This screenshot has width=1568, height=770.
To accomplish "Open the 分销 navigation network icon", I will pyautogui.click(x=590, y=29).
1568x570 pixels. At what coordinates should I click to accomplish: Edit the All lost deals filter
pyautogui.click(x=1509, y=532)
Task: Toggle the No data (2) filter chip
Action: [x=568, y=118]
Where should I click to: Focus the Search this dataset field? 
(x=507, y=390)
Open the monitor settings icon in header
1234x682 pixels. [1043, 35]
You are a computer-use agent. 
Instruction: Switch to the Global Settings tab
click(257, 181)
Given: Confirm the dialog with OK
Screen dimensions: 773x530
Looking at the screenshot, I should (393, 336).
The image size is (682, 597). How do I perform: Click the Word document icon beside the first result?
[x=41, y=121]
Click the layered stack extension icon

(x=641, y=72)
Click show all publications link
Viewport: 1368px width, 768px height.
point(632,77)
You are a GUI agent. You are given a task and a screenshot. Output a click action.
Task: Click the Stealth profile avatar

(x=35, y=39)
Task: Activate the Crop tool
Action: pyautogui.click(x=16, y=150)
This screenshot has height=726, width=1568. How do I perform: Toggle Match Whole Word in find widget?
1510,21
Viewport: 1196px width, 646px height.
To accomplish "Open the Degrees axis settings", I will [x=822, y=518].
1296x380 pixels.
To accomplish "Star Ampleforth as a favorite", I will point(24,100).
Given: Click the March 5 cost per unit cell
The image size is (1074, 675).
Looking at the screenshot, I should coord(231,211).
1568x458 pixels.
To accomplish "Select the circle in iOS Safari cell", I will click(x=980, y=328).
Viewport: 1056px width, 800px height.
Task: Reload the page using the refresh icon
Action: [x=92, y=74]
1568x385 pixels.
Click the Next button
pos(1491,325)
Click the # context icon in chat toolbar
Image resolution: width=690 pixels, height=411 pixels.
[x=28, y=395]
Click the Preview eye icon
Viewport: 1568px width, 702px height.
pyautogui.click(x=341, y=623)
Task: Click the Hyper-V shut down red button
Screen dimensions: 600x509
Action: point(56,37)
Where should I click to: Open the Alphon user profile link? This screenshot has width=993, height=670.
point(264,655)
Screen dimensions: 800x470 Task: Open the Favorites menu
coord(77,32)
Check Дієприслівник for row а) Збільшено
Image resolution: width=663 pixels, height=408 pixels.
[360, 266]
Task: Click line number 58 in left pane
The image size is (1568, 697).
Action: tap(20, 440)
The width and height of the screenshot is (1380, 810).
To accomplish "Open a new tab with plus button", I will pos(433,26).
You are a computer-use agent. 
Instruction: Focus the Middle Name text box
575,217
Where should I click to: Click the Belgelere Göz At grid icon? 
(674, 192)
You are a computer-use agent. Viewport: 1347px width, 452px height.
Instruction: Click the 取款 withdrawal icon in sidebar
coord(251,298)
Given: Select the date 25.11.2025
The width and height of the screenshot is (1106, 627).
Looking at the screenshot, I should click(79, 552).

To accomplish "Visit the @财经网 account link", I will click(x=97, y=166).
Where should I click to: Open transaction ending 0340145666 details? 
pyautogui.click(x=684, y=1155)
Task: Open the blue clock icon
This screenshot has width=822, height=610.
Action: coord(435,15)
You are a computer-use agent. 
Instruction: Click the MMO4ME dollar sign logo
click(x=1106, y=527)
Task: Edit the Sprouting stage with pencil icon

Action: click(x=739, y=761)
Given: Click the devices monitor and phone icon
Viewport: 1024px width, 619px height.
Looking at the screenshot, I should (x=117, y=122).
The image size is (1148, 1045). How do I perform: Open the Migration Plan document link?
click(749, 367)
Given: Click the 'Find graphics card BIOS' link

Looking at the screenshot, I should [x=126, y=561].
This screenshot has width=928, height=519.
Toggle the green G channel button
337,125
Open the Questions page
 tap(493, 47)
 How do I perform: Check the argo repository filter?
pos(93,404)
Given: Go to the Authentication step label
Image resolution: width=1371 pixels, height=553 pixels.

# What is expected
Please retype the listing above with no line missing.

# Response
This screenshot has width=1568, height=770.
To accomplish "Open the 分销 navigation network icon", I will pyautogui.click(x=590, y=29).
1568x570 pixels. At what coordinates should I click to accomplish: Edit the All lost deals filter
pyautogui.click(x=1509, y=532)
Task: Toggle the No data (2) filter chip
Action: [x=568, y=118]
Where should I click to: Focus the Search this dataset field? 
(x=507, y=390)
Open the monitor settings icon in header
1234x682 pixels. [1043, 35]
You are a computer-use agent. 
Instruction: Switch to the Global Settings tab
click(257, 181)
Given: Confirm the dialog with OK
Screen dimensions: 773x530
Looking at the screenshot, I should (393, 336).
The image size is (682, 597). How do I perform: Click the Word document icon beside the first result?
[x=41, y=121]
Click the layered stack extension icon

(x=641, y=72)
Click show all publications link
Viewport: 1368px width, 768px height.
point(632,77)
You are a GUI agent. You are given a task and a screenshot. Output a click action.
Task: Click the Stealth profile avatar

(x=35, y=39)
Task: Activate the Crop tool
Action: pyautogui.click(x=16, y=150)
This screenshot has height=726, width=1568. How do I perform: Toggle Match Whole Word in find widget?
1510,21
Viewport: 1196px width, 646px height.
To accomplish "Open the Degrees axis settings", I will [x=822, y=518].
1296x380 pixels.
To accomplish "Star Ampleforth as a favorite", I will point(24,100).
Given: Click the March 5 cost per unit cell
The image size is (1074, 675).
Looking at the screenshot, I should coord(231,211).
1568x458 pixels.
To accomplish "Select the circle in iOS Safari cell", I will click(x=980, y=328).
Viewport: 1056px width, 800px height.
Task: Reload the page using the refresh icon
Action: [x=92, y=74]
1568x385 pixels.
Click the Next button
pos(1491,325)
Click the # context icon in chat toolbar
Image resolution: width=690 pixels, height=411 pixels.
[x=28, y=395]
Click the Preview eye icon
Viewport: 1568px width, 702px height.
pyautogui.click(x=341, y=623)
Task: Click the Hyper-V shut down red button
Screen dimensions: 600x509
Action: point(56,37)
Where should I click to: Open the Alphon user profile link? This screenshot has width=993, height=670.
point(264,655)
Screen dimensions: 800x470 Task: Open the Favorites menu
coord(77,32)
Check Дієприслівник for row а) Збільшено
Image resolution: width=663 pixels, height=408 pixels.
[360, 266]
Task: Click line number 58 in left pane
The image size is (1568, 697).
Action: tap(20, 440)
The width and height of the screenshot is (1380, 810).
To accomplish "Open a new tab with plus button", I will pos(433,26).
You are a computer-use agent. 
Instruction: Focus the Middle Name text box
575,217
Where should I click to: Click the Belgelere Göz At grid icon? 
(674, 192)
You are a computer-use agent. Viewport: 1347px width, 452px height.
Instruction: Click the 取款 withdrawal icon in sidebar
coord(251,298)
Given: Select the date 25.11.2025
The width and height of the screenshot is (1106, 627).
Looking at the screenshot, I should click(79, 552).

To accomplish "Visit the @财经网 account link", I will click(x=97, y=166).
Where should I click to: Open transaction ending 0340145666 details? 
pyautogui.click(x=684, y=1155)
Task: Open the blue clock icon
This screenshot has width=822, height=610.
Action: coord(435,15)
You are a computer-use agent. 
Instruction: Click the MMO4ME dollar sign logo
click(x=1106, y=527)
Task: Edit the Sprouting stage with pencil icon

Action: click(x=739, y=761)
Given: Click the devices monitor and phone icon
Viewport: 1024px width, 619px height.
Looking at the screenshot, I should (x=117, y=122).
The image size is (1148, 1045). How do I perform: Open the Migration Plan document link?
click(749, 367)
Given: Click the 'Find graphics card BIOS' link

Looking at the screenshot, I should [x=126, y=561].
This screenshot has width=928, height=519.
Toggle the green G channel button
337,125
Open the Questions page
 tap(493, 47)
 How do I perform: Check the argo repository filter?
pos(93,404)
Given: Go to the Authentication step label
Image resolution: width=1371 pixels, height=553 pixels.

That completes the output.